| Dataset |
▽

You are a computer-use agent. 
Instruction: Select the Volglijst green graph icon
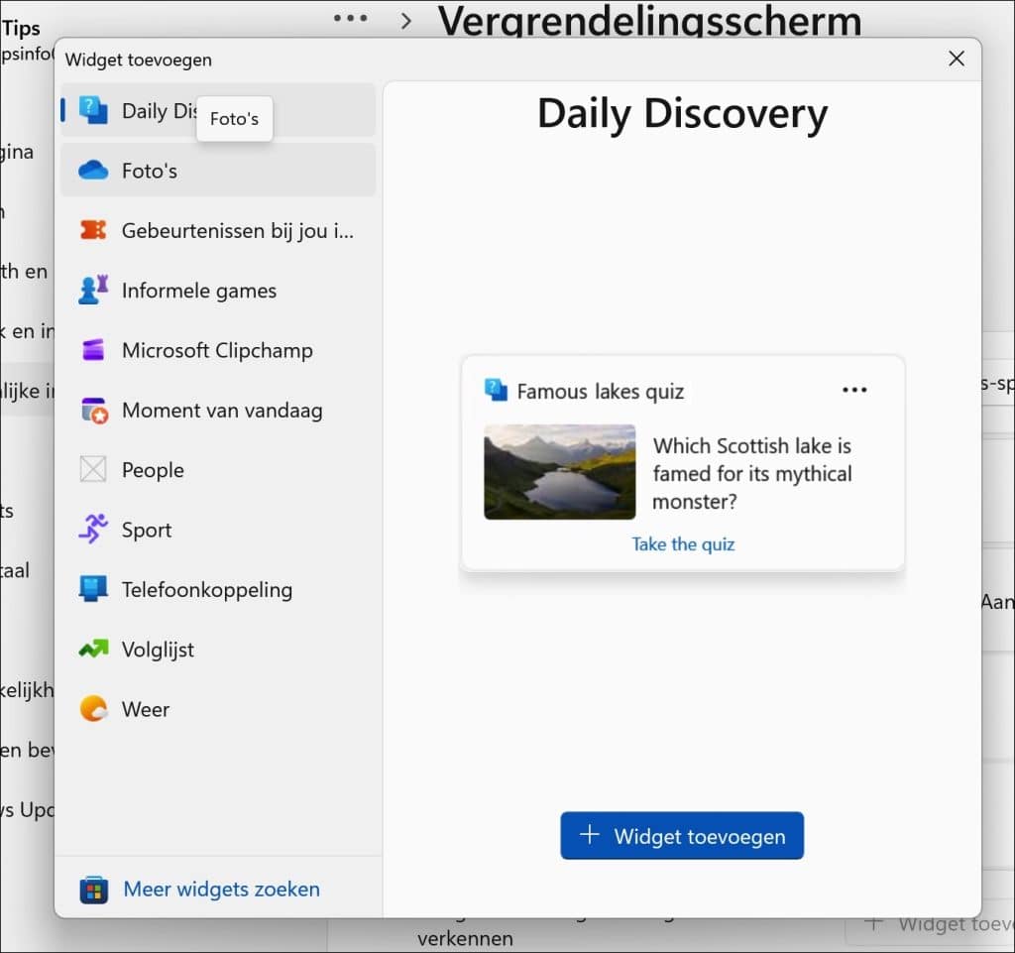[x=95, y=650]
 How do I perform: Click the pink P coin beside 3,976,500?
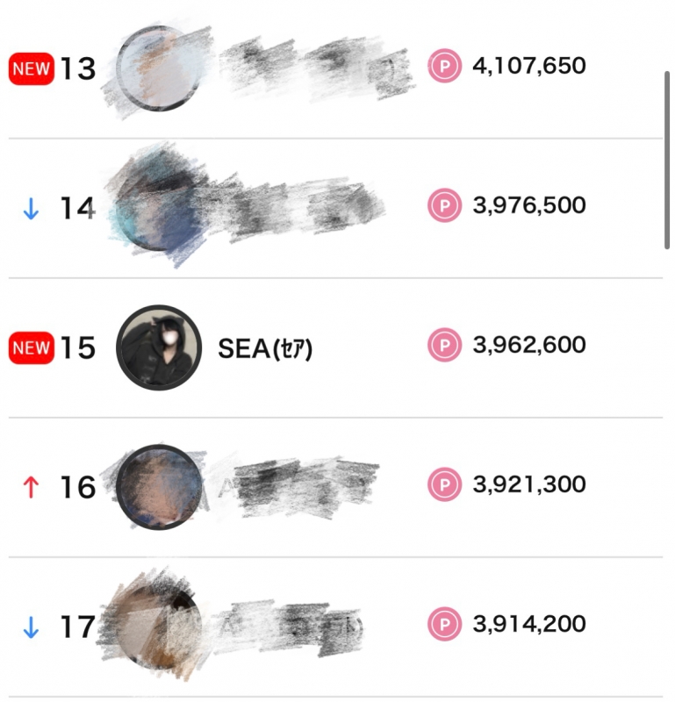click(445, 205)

△
▽

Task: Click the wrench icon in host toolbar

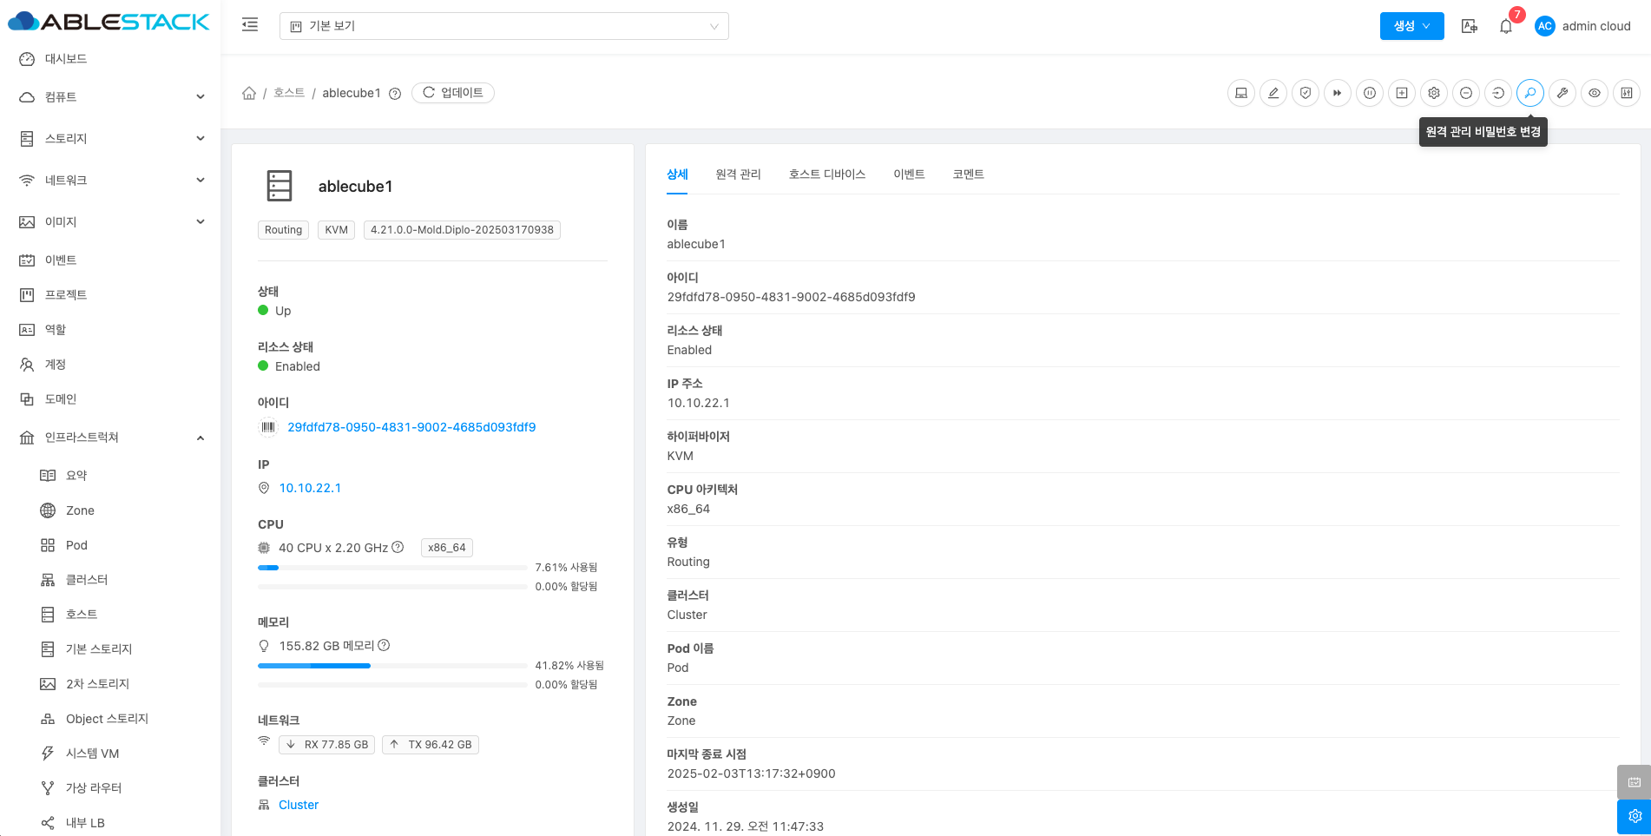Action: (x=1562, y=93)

△

| Aim of the exercise |
Transcribe the records from the line containing "You are a computer-use agent." up to and including the line containing "click(445, 205)". Leave the pictures out of your answer.

| Finished task |
You are a computer-use agent. 
Instruction: Select the Volglijst green graph icon
[x=95, y=650]
 How do I perform: Click the pink P coin beside 3,976,500?
click(445, 205)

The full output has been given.